Exercise brief: What is needed is a faithful copy of all the records.

|---|

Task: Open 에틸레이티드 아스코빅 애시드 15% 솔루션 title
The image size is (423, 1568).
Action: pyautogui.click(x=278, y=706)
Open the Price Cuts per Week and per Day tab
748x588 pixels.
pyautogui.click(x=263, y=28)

|---|

Solution to the exercise:
Task: Open 에틸레이티드 아스코빅 애시드 15% 솔루션 title
The image size is (423, 1568).
Action: pyautogui.click(x=278, y=706)
Open the Price Cuts per Week and per Day tab
748x588 pixels.
pyautogui.click(x=263, y=28)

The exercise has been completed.